Replace x with $$-$$x,

$$ \therefore $$ $$I = \int\limits_{ - {\pi \over 2}}^{{\pi \over 2}} {{{{{\cos }^2}x} \over {1 + {1 \over {{3^x}}}}}} $$ .... (2)

Adding (1) and (2), we get,

$$2I = \int\limits_{ - {\pi \over 2}}^{{\pi \over 2}} {{{{{\cos }^2}x + {3^x}{{\cos }^2}x} \over {1 + {3^x}}}} dx$$

$$ = \int\limits_{ - {\pi \over 2}}^{{\pi \over 2}} {{{{{\cos }^2}x(1 + {3^x})} \over {1 + {3^x}}}dx} $$

$$ = \int\limits_{ - {\pi \over 2}}^{{\pi \over 2}} {{{\cos }^2}x} \,dx$$

[$${{{\cos }^2}x}$$ is a even function as $$f(x) = f( - x)$$ for $${\cos ^2}x $$]

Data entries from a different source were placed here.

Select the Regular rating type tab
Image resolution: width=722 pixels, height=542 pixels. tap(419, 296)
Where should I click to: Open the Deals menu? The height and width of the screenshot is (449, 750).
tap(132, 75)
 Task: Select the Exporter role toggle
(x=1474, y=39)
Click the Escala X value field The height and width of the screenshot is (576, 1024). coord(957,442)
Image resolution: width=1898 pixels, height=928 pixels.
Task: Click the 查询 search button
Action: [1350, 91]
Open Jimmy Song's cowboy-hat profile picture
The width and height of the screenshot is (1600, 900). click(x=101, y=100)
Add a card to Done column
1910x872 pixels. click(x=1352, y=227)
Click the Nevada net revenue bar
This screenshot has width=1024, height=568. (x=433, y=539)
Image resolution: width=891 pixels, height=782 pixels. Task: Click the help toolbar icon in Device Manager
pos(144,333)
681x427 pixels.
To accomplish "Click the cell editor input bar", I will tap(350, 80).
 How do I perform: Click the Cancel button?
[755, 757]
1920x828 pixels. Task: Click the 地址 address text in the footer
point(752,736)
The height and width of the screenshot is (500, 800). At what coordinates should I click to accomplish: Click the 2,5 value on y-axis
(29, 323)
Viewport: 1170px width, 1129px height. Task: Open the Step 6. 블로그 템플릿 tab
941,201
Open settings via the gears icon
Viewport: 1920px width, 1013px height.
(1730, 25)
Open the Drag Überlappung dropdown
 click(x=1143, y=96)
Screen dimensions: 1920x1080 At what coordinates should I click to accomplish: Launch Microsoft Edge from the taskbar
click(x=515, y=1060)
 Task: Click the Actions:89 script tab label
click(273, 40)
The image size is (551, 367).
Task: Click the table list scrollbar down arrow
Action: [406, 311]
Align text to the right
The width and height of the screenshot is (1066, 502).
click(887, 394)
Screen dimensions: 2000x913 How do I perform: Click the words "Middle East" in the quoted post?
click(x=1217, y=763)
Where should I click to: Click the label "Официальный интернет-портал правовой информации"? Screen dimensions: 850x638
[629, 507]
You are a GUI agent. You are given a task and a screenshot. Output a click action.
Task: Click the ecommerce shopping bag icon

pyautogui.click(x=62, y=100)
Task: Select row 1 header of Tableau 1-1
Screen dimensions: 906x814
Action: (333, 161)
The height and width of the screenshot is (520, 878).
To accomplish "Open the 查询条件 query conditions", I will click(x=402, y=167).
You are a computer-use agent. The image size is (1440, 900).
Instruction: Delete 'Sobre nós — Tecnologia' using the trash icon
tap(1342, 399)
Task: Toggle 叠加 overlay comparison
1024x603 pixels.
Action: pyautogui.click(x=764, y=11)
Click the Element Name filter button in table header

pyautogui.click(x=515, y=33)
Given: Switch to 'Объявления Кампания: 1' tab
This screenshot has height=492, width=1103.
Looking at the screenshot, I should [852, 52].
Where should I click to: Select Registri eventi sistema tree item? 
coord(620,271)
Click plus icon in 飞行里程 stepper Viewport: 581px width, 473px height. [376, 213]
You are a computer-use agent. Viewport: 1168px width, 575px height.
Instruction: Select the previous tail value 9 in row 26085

$$= 2\int\limits_0^{{\pi \over 2}} {{{\cos }^2}x} \,dx$$

$$ = 2\int\limits_0^{{\pi \over 2}} {\left( {{{1 + \cos 2x} \over 2}} \right)} \,dx$$

$$ \Rightarrow I = {1 \over 2}\int\limits_0^{{\pi \over 2}} {(1 + \cos 2x)} \,dx$$

$$ = {1 \over 2}\left[ {x + \sin 2x} \right]_0^{{\pi \over 2}}$$

$$ = {1 \over 2}\left[ {{\pi \over 2} - 0} \right]$$

$$ = {\pi \over 4}$$